6 Replies to “Not Just Coat Hangers”

  1. Although I am against “unlimited” abortion “upon demand”, those bad old days were quite real. My cousin almost died on our kitchen table due to a botched abortion. In those days, there were no clinics. My cousin was secretly and surreptitiously brought to our house from theirs on the south side of Chicago. The illegal abortionist “sanitized” the kitchen, then tried to perform the abortion. I had already been shuttled out of the house. But when I got back the entire kitchen was flooded with blood. My cousin could not stop hemorrhaging. They had to take her to the hospital to save her life. She was sixteen.

    (Lets call her) “Charlotte” survived. She was the most beautiful of all the girls in our generation and went on to a very successful life. She married a rhythm guitarist in a rock band that became a national sensation. (Rock history fans would know the name.) She traveled the world with jetsetters and even associated with Princess Diana.

    But her life almost ended that summer afternoon…. and that would have been tragic.

    We need to find some middle ground on abortion that prevents those bad old days but still encourages sexual responsibility.

  2. An important article, I think, for people who have no idea what the “old days” were like.

    Isn’t Waldo a man’s name, though?

  3. You can hear about how these things were done but it’s still not the same as knowing. My grandmother, this would have been about 1940 or so, got pregnant and tried to abort herself two ways- she first drank a bottle of whiskey, and then she jumped off a roof.

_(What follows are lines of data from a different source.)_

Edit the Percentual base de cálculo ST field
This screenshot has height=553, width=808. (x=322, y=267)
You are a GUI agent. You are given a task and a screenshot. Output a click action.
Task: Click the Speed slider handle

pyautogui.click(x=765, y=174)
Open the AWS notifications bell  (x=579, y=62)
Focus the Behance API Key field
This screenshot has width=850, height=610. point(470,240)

Neither one, needless to say, worked, and she went to some place or other and had an abortion preformed.

    I do wonder on occasion under what conditions it was preformed and how much she put herself at risk when she did it.

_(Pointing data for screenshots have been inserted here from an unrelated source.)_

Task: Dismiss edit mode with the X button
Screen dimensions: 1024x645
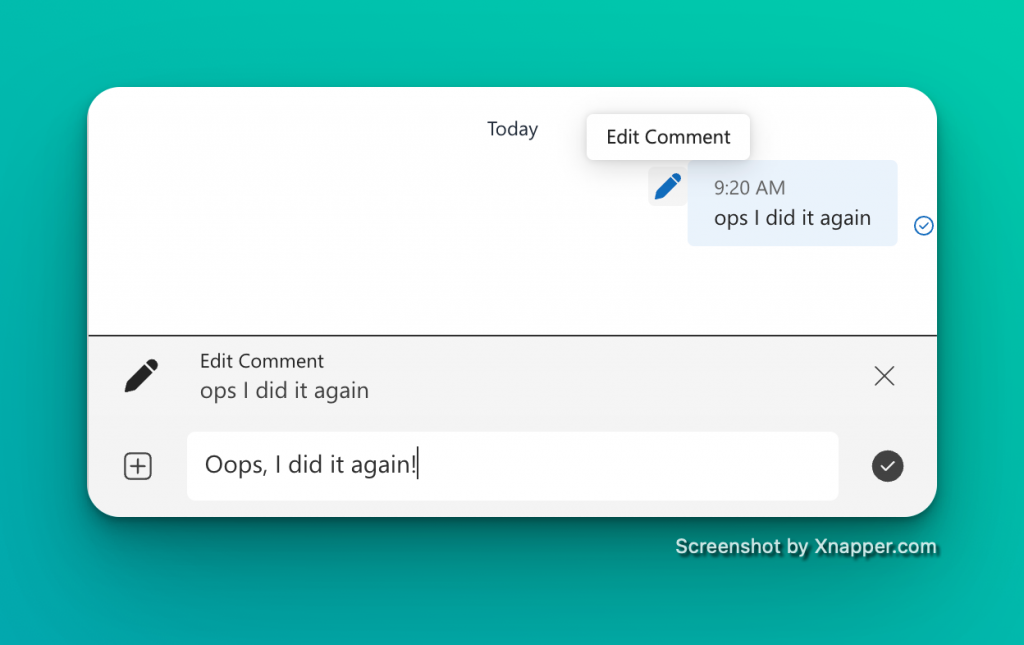Action: [884, 376]
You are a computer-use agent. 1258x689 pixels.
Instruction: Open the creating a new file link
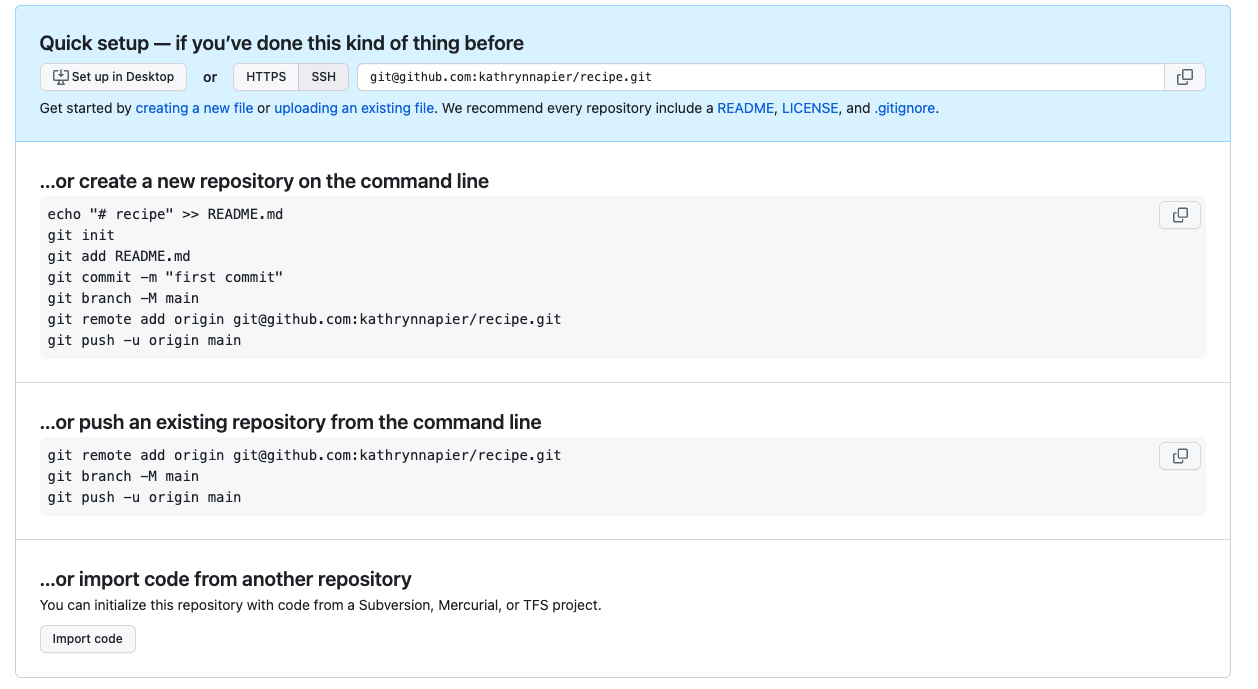click(x=194, y=108)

  4. Oh, how I’d like to send this article to my anti-abortion family members. But since I don’t want to start World War III, I suppose I won’t.

  5. “We need to find some middle ground on abortion that prevents those bad old days but still encourages sexual responsibility”

    How about something besides abstinence based sex education? How about free contraception for those who can’t afford it? That would be a good place to start…

  6. Hi nmonster:
    How about continuing to teach sexual discipline (abstinence) to teens so we don’t continue to ruin girl’s (and I do mean “girls) lives and the children they have. Illegitimate pregnancy or the emotional horrors of “legal” abortion have truly harmed the sensitivities of our culture. Bearing children at an early age or suffering from an abortion in the teens stays with a woman all her life. There is massive data and narratives on this. Certainly bearing illegitimate children at an early age condemns a woman and her child to poverty too for “all” their lives.

    Sexual irresponsibility manifests tragic consequences for the women and families that practice it.

    Conversely, Adriana Lima is a great role model, a Victoria Secrets model that saved herself for marriage. (Don’t know if its true though! 🙂 )

    Free contraception for “minor” girls (again I do mean that word) might impose a value system that is “not” reflective of the family she is a part of. Hence, a policy that espouses unlimited contraceptives for girls without family approval for contraception appears to damage the authority and responsibility parents should have for their children. If, with parental consent, contraception is provided to low income “girls” then that would provide the family counseling needed to align with family values.

    If we make contraception freely available to low income “women” that makes more sense. I do believe the USA already does that through medicaid. (Is this correct? I am not sure.)